For children with a parent in prison Christmas can be a confusing and distressing time.

Thanks to the Angel Tree, children receive a gift chosen especially for them with a personal message from the parent they are missing.

The Angel Tree, a subsidiary of Prison Fellowship New Zealand (PFNZ), works with prison chaplains who ask parents in prison if they would like gifts sent out to their families on their behalf.

The prisoner writes a personal message which is typed on a card to go with their child's present.

Regional co-ordinator for Angel Tree Family Care Jude Hildreth said research indicates that if a relationship is nurtured between a child and their incarcerated parent, the child has a better emotional response to their parent being in prison.

"The Angel Tree has been in operation for 17 years and the research shows that the positive contact with a parent in prison leads to reduced truancy and better educational progress for the children," says Mrs Hildreth.

The purchase of gifts is made possible with support from churches and this year seven Whanganui churches have contributed to Angel Tree.

WHAT YOU WILL DO:
- a) From the Angel Tree article, list the groups of people it names as helping to get gifts to the children.
- b) According to the Angel Tree article, how long has the Angel Tree been in operation?
- c) Write the next part of the Angel Tree article, picking up after its final sentence.

INFORMATION SHOWN:
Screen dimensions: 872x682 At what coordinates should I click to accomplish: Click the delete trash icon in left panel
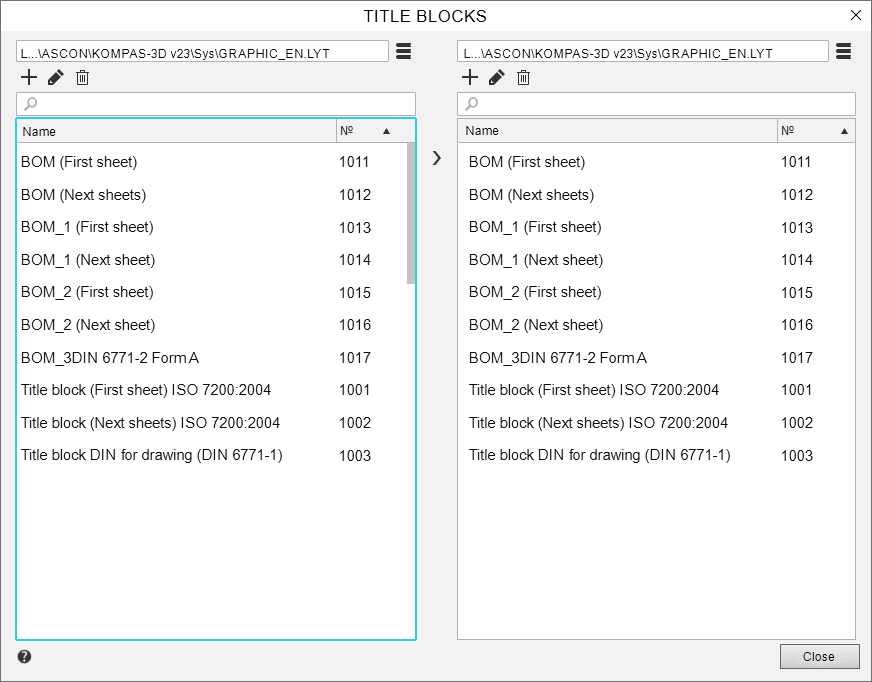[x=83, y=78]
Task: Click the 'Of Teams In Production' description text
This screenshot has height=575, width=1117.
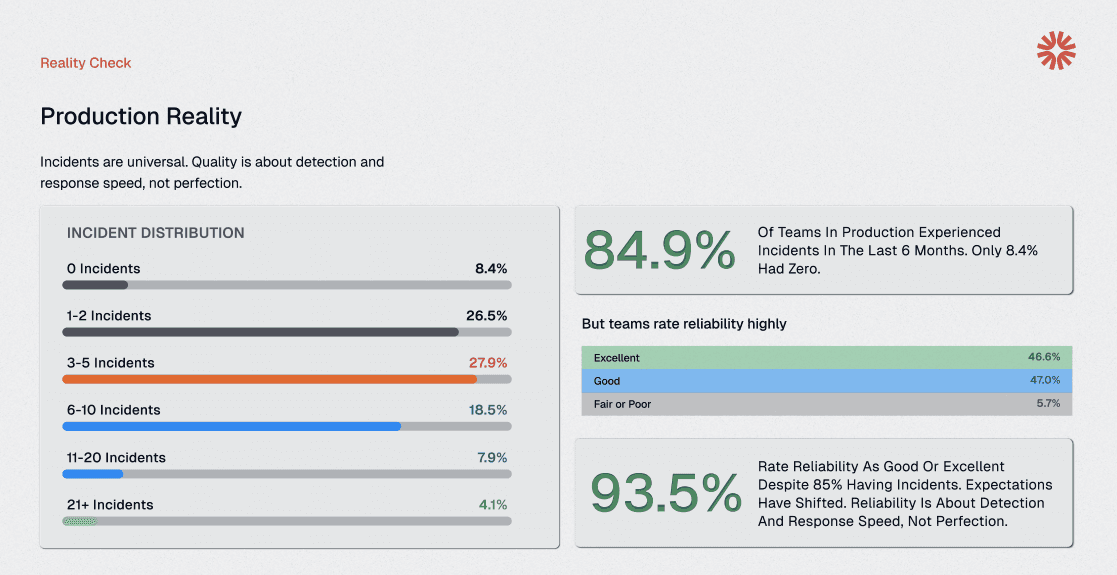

RESULTS IN ORDER:
- a)
- Prison chaplains
- Parents in prison
- Churches (this year, seven Whanganui churches)

- b) 17 years.

- c)
Amongst them, Christ Church Anglican, Central City Baptist, Elim, St Paul's Presbyterian, Westmere Presbyterian, Ingestre St Bible Chapel and Upokangaro Anglican Church have contributed 97 presents for children in the Whanganui region.

Volunteers got together on Saturday to wrap the gifts which have been selected with individual children in mind.

"We ask the parent or caregiver to fill out a card with the child's details so they get a gift they will really enjoy," said Mrs Hildreth.

She said the Angel Tree exists because children pay for crimes they did not commit.

When a parent is in prison, children can experience judgment, shame and bullying while living with a caregiver who is also coping with judgment and shame, as well as possible reduced financial circumstances.

PFNZ and The Angel Tree aim to work with families to give them resilience to cope with the changes to their lives.